Tassi sui BTP troppo alti? O troppo bassi?

- 10/07/2017
È un periodo particolarmente turbolento per il mercato obbligazionario. Che poi: sarebbe più opportuno esprimersi al plurale: i, mercati obbligazionari. Quelli pubblici, da suddividersi per scadenze brevi e scadenze lunghe; e fra emittenti in hard currency, ed emittenti in soft currency. E quelli privati: i corporate bond, della varietà high grade, di maggiore qualità; e high yield, speculativi, più remunerativi, ma di dubbia qualità. Infine, ci sarebbe da distinguere fra rendimenti nominali e rendimenti reali.
Abbastanza materia per scrivere un trattato, altro che un articoletto. E difatti in questi giorni le principali case di ricerca sfornano i loro Outlook per il secondo semestre (e AGE Italia, di cui il curatore di questa rubrica modestamente cura l’ufficio studi, non si sottrae certo), nel tentativo di fornire risposte ai dubbi che attanagliano gli investitori.
Uno di questi riguarda la piega assunta dai rendimenti pubblici. Incoraggiati dalle dichiarazioni rassicuranti, quando non spavalde, dei banchieri centrali circa l’imminenza di un disimpegno dagli stimoli eccezionali degli ultimi anni, i rendimenti a breve hanno incominciato a puntare verso l’alto, sospingendo anche la parte media e lunga della curva dei rendimenti. In Italia lo yield del BTP a dieci anni è risalito sopra il 2.20%. Era sceso all’1.85% appena un paio di settimane fa.
Dal punto di vista tecnico si direbbe che il rendimento abbia trovato un solido supporto in prossimità della media mobile che l’anno scorso più volta agì da resistenza, prima di essere scavalcata. Dunque la tendenza di fondo rimane positiva, malgrado il ripiegamento partito all’inizio della primavera.

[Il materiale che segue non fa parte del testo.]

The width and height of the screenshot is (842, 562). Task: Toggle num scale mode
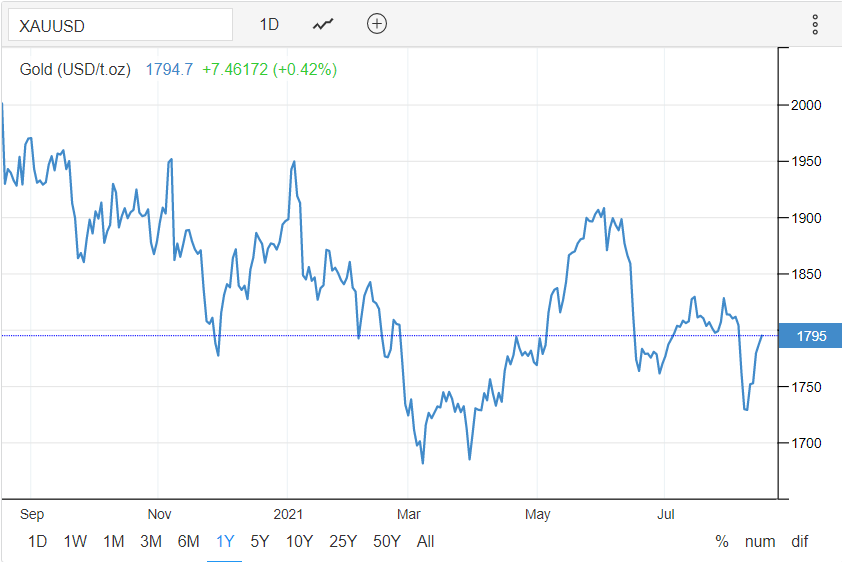coord(760,541)
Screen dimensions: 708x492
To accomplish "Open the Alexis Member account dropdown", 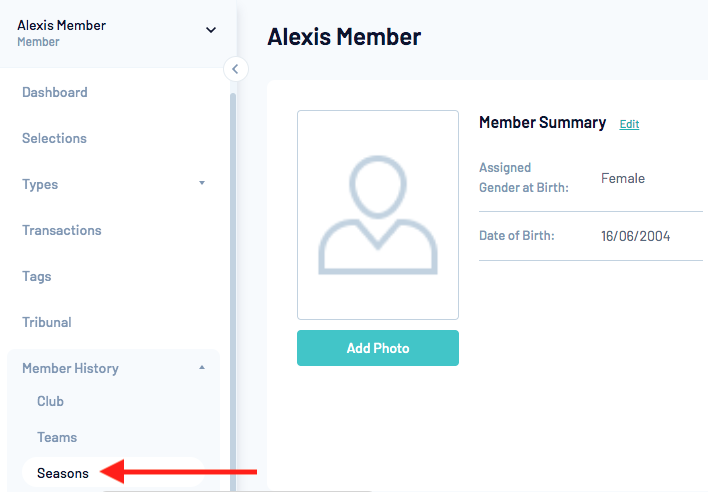I will coord(211,30).
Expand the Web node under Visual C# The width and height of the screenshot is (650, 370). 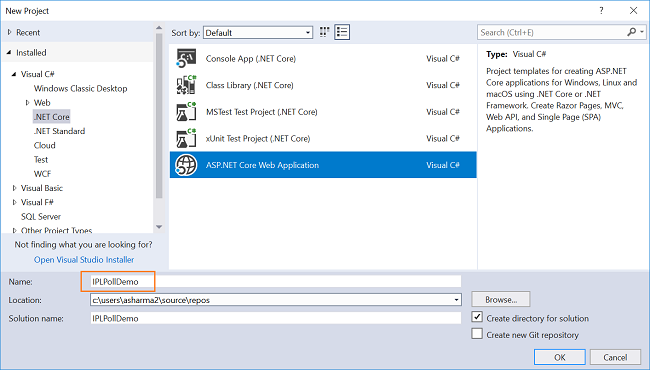[x=27, y=102]
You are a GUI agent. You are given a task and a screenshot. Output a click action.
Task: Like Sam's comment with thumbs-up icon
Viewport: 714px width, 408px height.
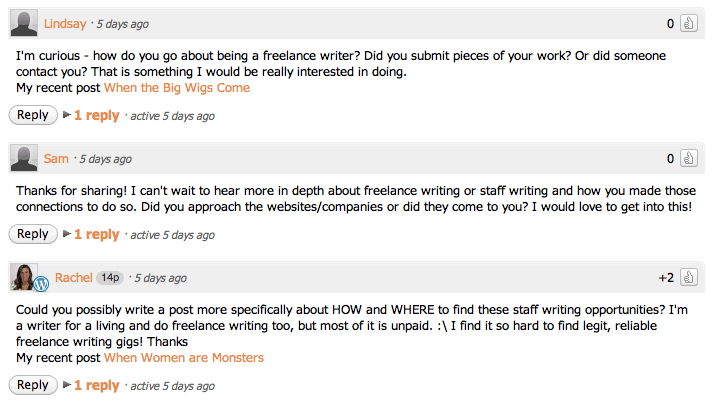688,158
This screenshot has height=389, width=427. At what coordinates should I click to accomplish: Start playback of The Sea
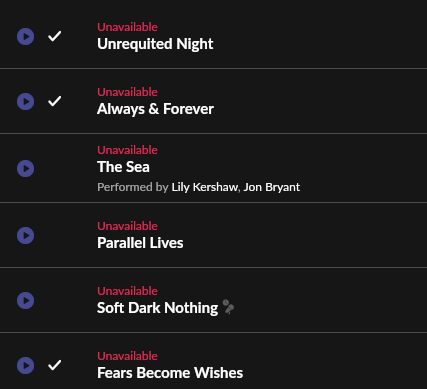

Ma che dire dei rendimenti reali?
Al netto dell’inflazione, il BTP a 10 anni offre una remunerazione di 66 punti base: lo 0.66% annuale, in parole povere. Tanto? poco? Giudichi il lettore, sulla base della propria avversione al rischio, e del rischio teorico di insolvenza della repubblica italiana: il CDS a 5 anni si attesta correntemente a 145 punti base, tanto per dire.
Un piccolo aiutino: negli ultimi vent’anni, una remunerazione così contenuta, raramente è stata offerta. Rispetto al un rendimento reale medio del 2.35%, lo yield corrente si colloca più di due deviazioni standard al di sotto di questo livello di equilibrio. A novembre 2011, quando si poneva drammaticamente le condizioni per una straordinaria opportunità di acquisto dei titoli nostrani, lo yield si collocava in posizione diametralmente opposta, tanto per dire.
Ovviamente nulla vieta ai rendimenti nominali di continuare a flettere, per carità. Dopotutto, si tratterebbe di una delle tante illusioni monetarie che i mercati ci consegnano. In effetti nel 2008, quando il rendimento reale si assottigliò a livelli analogamente infimi, il BTP apparentemente si rivalutò per più di dodici mesi, prima di pagare pegno; mentre il rendimento reale schizzava verso l’alto a causa della forte caduta del tasso di inflazione: dal 4% allo zero percento.
Ma è bene sapere che, tenendo conto dell’inflazione, la remunerazione offerta oggi dai titoli di Stato è davvero esigua. Delle due, una: o le finanze pubbliche sono attese ad un avvenire radioso, oppure gli investitori sono chiamati a pagare un premio per il rischio eccessivo.